(Rows of text with element-pointing answers)
________________
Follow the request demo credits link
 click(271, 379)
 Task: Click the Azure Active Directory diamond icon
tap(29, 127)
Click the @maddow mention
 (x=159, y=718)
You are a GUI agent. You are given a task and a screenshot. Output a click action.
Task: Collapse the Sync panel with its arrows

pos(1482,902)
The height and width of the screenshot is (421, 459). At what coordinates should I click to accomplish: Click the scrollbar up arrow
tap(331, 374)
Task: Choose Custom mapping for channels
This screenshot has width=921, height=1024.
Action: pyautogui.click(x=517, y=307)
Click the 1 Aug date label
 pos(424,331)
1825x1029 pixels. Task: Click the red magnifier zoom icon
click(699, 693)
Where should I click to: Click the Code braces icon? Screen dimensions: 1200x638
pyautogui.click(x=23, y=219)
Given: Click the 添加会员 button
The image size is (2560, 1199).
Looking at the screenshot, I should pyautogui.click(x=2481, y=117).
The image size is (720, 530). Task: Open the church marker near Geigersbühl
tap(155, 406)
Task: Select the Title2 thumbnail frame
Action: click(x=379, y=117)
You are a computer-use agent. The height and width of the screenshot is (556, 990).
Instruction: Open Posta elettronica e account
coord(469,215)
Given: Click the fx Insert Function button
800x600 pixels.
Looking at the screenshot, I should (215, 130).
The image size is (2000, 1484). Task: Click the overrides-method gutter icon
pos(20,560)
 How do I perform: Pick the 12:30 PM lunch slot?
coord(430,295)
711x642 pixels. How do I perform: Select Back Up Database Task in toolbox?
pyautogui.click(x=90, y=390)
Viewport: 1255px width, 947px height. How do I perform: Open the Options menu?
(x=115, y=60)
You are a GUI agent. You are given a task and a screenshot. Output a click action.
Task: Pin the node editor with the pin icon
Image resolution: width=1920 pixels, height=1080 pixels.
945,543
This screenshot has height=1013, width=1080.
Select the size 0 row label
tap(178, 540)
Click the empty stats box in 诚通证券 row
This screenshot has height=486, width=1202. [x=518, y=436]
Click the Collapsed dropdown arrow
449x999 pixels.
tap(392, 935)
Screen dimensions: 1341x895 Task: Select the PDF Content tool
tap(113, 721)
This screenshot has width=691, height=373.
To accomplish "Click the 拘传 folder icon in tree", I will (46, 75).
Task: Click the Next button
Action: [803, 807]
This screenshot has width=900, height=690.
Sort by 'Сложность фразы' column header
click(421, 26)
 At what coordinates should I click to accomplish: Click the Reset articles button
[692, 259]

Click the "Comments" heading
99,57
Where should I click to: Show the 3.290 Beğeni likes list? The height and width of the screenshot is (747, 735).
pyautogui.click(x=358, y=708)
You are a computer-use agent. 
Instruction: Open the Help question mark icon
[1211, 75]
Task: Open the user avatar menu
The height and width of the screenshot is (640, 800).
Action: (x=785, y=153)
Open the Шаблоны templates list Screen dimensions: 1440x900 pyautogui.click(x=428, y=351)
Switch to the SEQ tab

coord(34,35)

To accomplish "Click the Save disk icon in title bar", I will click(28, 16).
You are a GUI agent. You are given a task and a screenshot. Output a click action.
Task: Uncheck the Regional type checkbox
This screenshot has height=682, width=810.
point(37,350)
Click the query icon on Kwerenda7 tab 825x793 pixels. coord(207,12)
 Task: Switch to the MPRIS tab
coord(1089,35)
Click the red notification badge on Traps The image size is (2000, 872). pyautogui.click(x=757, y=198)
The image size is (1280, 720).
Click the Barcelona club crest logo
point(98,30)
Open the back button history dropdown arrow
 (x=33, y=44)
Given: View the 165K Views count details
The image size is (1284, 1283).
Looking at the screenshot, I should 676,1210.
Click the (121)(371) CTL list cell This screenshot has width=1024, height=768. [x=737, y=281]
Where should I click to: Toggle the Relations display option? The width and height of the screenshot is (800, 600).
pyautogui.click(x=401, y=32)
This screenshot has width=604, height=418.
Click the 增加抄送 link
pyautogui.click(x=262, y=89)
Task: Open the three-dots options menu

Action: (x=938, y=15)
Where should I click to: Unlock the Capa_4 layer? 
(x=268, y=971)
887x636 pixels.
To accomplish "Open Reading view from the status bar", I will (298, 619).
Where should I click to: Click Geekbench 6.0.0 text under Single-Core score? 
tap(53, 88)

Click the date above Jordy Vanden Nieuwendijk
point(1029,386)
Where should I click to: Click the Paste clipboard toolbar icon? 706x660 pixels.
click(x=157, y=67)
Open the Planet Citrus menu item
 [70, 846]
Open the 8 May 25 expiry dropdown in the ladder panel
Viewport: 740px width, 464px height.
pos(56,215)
________________
[TASK DIRECTIONS]
Reproduce the rows from the line containing "Click the (121)(371)" through the last row, requests included, offsetting every coordinate in the answers by adding 60.

[REPLY]
Click the (121)(371) CTL list cell This screenshot has width=1024, height=768. [x=797, y=341]
Where should I click to: Toggle the Relations display option? The width and height of the screenshot is (800, 600).
pyautogui.click(x=461, y=92)
This screenshot has width=604, height=418.
Click the 增加抄送 link
pyautogui.click(x=322, y=149)
Task: Open the three-dots options menu

Action: (x=998, y=75)
Where should I click to: Unlock the Capa_4 layer? 
(x=328, y=1031)
887x636 pixels.
To accomplish "Open Reading view from the status bar", I will (358, 679).
Where should I click to: Click Geekbench 6.0.0 text under Single-Core score? 
tap(113, 148)

Click the date above Jordy Vanden Nieuwendijk
point(1089,446)
Where should I click to: Click the Paste clipboard toolbar icon? 706x660 pixels.
click(x=217, y=127)
Open the Planet Citrus menu item
 [130, 906]
Open the 8 May 25 expiry dropdown in the ladder panel
Viewport: 740px width, 464px height.
pos(116,275)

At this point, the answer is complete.